Without skipping any entry, transcribe the data word for word.

-------

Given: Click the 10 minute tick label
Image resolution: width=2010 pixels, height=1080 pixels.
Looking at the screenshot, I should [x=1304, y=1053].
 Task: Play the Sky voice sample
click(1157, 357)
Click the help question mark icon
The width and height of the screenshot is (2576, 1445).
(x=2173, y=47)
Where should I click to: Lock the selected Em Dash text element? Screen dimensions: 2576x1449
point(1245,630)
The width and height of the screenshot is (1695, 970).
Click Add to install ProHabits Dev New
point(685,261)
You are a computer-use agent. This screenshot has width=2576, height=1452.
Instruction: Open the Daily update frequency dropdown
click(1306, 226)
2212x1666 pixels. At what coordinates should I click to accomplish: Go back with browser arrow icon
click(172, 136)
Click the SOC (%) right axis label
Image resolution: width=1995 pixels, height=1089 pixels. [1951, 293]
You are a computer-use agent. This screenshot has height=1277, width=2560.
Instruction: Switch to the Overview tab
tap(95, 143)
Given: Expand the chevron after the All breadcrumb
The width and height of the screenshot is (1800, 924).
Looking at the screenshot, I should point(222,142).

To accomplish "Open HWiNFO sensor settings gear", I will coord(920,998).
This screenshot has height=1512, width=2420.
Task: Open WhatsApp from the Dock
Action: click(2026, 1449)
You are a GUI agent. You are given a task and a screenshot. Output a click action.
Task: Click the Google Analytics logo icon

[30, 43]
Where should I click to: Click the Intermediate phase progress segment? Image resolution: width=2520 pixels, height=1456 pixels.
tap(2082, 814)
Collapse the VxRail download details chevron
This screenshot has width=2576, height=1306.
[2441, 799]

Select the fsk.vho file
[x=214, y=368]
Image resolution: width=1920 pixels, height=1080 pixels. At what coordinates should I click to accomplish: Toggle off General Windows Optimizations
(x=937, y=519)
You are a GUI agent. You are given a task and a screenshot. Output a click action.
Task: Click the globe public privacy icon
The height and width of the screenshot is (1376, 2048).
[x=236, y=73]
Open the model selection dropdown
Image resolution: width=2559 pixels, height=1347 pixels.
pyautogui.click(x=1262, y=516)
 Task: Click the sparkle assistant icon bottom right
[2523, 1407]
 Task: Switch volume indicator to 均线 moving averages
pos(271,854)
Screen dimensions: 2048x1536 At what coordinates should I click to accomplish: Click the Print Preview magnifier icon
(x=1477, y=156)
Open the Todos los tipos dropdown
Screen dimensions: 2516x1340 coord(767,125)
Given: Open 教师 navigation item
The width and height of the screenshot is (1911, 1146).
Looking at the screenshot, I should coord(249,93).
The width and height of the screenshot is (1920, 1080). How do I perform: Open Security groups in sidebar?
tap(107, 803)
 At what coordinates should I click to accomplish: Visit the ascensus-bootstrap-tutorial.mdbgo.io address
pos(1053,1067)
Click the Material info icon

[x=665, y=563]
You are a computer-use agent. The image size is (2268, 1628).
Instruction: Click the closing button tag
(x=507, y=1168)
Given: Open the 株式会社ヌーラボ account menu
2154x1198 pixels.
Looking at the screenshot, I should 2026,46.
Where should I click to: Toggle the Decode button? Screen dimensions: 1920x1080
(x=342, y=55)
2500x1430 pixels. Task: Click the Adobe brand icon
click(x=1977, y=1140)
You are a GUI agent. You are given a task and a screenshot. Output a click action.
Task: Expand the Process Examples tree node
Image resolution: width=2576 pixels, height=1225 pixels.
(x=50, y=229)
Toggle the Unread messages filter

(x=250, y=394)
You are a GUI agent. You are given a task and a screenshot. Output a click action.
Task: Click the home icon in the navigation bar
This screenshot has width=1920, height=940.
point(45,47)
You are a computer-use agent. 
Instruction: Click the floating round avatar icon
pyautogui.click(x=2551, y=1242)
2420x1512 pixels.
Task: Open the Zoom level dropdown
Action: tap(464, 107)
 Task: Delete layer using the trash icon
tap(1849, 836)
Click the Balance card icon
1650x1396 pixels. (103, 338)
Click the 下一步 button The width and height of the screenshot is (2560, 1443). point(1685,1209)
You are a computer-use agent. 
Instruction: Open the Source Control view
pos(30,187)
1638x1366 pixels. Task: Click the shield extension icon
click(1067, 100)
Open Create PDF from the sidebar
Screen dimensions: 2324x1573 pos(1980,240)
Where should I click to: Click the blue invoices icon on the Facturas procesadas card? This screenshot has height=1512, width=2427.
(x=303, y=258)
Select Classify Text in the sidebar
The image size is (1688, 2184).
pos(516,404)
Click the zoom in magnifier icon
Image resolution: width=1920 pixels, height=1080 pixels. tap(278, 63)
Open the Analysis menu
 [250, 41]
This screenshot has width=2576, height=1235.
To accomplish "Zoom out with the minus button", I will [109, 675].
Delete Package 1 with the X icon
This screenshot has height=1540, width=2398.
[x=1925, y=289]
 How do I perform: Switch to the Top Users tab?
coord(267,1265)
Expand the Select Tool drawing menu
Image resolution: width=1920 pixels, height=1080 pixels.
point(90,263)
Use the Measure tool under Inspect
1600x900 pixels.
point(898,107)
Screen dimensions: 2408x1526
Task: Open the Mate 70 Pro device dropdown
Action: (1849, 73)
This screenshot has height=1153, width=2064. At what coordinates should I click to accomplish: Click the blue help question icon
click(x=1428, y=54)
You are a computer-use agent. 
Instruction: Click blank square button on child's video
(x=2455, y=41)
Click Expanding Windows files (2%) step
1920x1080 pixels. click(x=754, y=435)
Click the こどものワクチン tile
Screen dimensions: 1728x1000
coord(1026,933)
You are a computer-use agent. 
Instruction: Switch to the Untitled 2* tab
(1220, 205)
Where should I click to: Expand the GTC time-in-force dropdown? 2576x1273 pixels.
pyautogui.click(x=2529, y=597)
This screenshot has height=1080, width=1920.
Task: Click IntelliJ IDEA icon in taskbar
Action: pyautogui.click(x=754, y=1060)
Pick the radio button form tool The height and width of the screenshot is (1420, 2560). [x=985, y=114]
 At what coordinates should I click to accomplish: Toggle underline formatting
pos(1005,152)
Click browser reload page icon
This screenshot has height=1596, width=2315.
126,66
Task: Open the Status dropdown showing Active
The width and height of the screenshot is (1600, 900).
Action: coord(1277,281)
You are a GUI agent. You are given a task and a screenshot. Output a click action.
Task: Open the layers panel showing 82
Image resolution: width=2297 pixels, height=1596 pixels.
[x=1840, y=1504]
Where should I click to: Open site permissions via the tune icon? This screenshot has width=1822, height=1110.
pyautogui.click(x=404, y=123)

-------

Task answer:
Given: Click the 10 minute tick label
Image resolution: width=2010 pixels, height=1080 pixels.
Looking at the screenshot, I should [x=1304, y=1053].
 Task: Play the Sky voice sample
click(1157, 357)
Click the help question mark icon
The width and height of the screenshot is (2576, 1445).
(x=2173, y=47)
Where should I click to: Lock the selected Em Dash text element? Screen dimensions: 2576x1449
point(1245,630)
The width and height of the screenshot is (1695, 970).
Click Add to install ProHabits Dev New
point(685,261)
You are a computer-use agent. This screenshot has width=2576, height=1452.
Instruction: Open the Daily update frequency dropdown
click(1306, 226)
2212x1666 pixels. At what coordinates should I click to accomplish: Go back with browser arrow icon
click(172, 136)
Click the SOC (%) right axis label
Image resolution: width=1995 pixels, height=1089 pixels. [1951, 293]
You are a computer-use agent. This screenshot has height=1277, width=2560.
Instruction: Switch to the Overview tab
tap(95, 143)
Given: Expand the chevron after the All breadcrumb
The width and height of the screenshot is (1800, 924).
Looking at the screenshot, I should point(222,142).

To accomplish "Open HWiNFO sensor settings gear", I will coord(920,998).
This screenshot has height=1512, width=2420.
Task: Open WhatsApp from the Dock
Action: click(2026, 1449)
You are a GUI agent. You are given a task and a screenshot. Output a click action.
Task: Click the Google Analytics logo icon

[30, 43]
Where should I click to: Click the Intermediate phase progress segment? Image resolution: width=2520 pixels, height=1456 pixels.
tap(2082, 814)
Collapse the VxRail download details chevron
This screenshot has width=2576, height=1306.
[2441, 799]

Select the fsk.vho file
[x=214, y=368]
Image resolution: width=1920 pixels, height=1080 pixels. At what coordinates should I click to accomplish: Toggle off General Windows Optimizations
(x=937, y=519)
You are a GUI agent. You are given a task and a screenshot. Output a click action.
Task: Click the globe public privacy icon
The height and width of the screenshot is (1376, 2048).
[x=236, y=73]
Open the model selection dropdown
Image resolution: width=2559 pixels, height=1347 pixels.
pyautogui.click(x=1262, y=516)
 Task: Click the sparkle assistant icon bottom right
[2523, 1407]
 Task: Switch volume indicator to 均线 moving averages
pos(271,854)
Screen dimensions: 2048x1536 At what coordinates should I click to accomplish: Click the Print Preview magnifier icon
(x=1477, y=156)
Open the Todos los tipos dropdown
Screen dimensions: 2516x1340 coord(767,125)
Given: Open 教师 navigation item
The width and height of the screenshot is (1911, 1146).
Looking at the screenshot, I should coord(249,93).
The width and height of the screenshot is (1920, 1080). How do I perform: Open Security groups in sidebar?
tap(107, 803)
 At what coordinates should I click to accomplish: Visit the ascensus-bootstrap-tutorial.mdbgo.io address
pos(1053,1067)
Click the Material info icon

[x=665, y=563]
You are a computer-use agent. The image size is (2268, 1628).
Instruction: Click the closing button tag
(x=507, y=1168)
Given: Open the 株式会社ヌーラボ account menu
2154x1198 pixels.
Looking at the screenshot, I should 2026,46.
Where should I click to: Toggle the Decode button? Screen dimensions: 1920x1080
(x=342, y=55)
2500x1430 pixels. Task: Click the Adobe brand icon
click(x=1977, y=1140)
You are a GUI agent. You are given a task and a screenshot. Output a click action.
Task: Expand the Process Examples tree node
Image resolution: width=2576 pixels, height=1225 pixels.
(x=50, y=229)
Toggle the Unread messages filter

(x=250, y=394)
You are a GUI agent. You are given a task and a screenshot. Output a click action.
Task: Click the home icon in the navigation bar
This screenshot has width=1920, height=940.
point(45,47)
You are a computer-use agent. 
Instruction: Click the floating round avatar icon
pyautogui.click(x=2551, y=1242)
2420x1512 pixels.
Task: Open the Zoom level dropdown
Action: tap(464, 107)
 Task: Delete layer using the trash icon
tap(1849, 836)
Click the Balance card icon
1650x1396 pixels. (103, 338)
Click the 下一步 button The width and height of the screenshot is (2560, 1443). point(1685,1209)
You are a computer-use agent. 
Instruction: Open the Source Control view
pos(30,187)
1638x1366 pixels. Task: Click the shield extension icon
click(1067, 100)
Open Create PDF from the sidebar
Screen dimensions: 2324x1573 pos(1980,240)
Where should I click to: Click the blue invoices icon on the Facturas procesadas card? This screenshot has height=1512, width=2427.
(x=303, y=258)
Select Classify Text in the sidebar
The image size is (1688, 2184).
pos(516,404)
Click the zoom in magnifier icon
Image resolution: width=1920 pixels, height=1080 pixels. tap(278, 63)
Open the Analysis menu
 [250, 41]
This screenshot has width=2576, height=1235.
To accomplish "Zoom out with the minus button", I will [109, 675].
Delete Package 1 with the X icon
This screenshot has height=1540, width=2398.
[x=1925, y=289]
 How do I perform: Switch to the Top Users tab?
coord(267,1265)
Expand the Select Tool drawing menu
Image resolution: width=1920 pixels, height=1080 pixels.
point(90,263)
Use the Measure tool under Inspect
1600x900 pixels.
point(898,107)
Screen dimensions: 2408x1526
Task: Open the Mate 70 Pro device dropdown
Action: (1849, 73)
This screenshot has height=1153, width=2064. At what coordinates should I click to accomplish: Click the blue help question icon
click(x=1428, y=54)
You are a computer-use agent. 
Instruction: Click blank square button on child's video
(x=2455, y=41)
Click Expanding Windows files (2%) step
1920x1080 pixels. click(x=754, y=435)
Click the こどものワクチン tile
Screen dimensions: 1728x1000
coord(1026,933)
You are a computer-use agent. 
Instruction: Switch to the Untitled 2* tab
(1220, 205)
Where should I click to: Expand the GTC time-in-force dropdown? 2576x1273 pixels.
pyautogui.click(x=2529, y=597)
This screenshot has height=1080, width=1920.
Task: Click IntelliJ IDEA icon in taskbar
Action: pyautogui.click(x=754, y=1060)
Pick the radio button form tool The height and width of the screenshot is (1420, 2560). [x=985, y=114]
 At what coordinates should I click to accomplish: Toggle underline formatting
pos(1005,152)
Click browser reload page icon
This screenshot has height=1596, width=2315.
126,66
Task: Open the Status dropdown showing Active
The width and height of the screenshot is (1600, 900).
Action: coord(1277,281)
You are a GUI agent. You are given a task and a screenshot. Output a click action.
Task: Open the layers panel showing 82
Image resolution: width=2297 pixels, height=1596 pixels.
[x=1840, y=1504]
Where should I click to: Open site permissions via the tune icon? This screenshot has width=1822, height=1110.
pyautogui.click(x=404, y=123)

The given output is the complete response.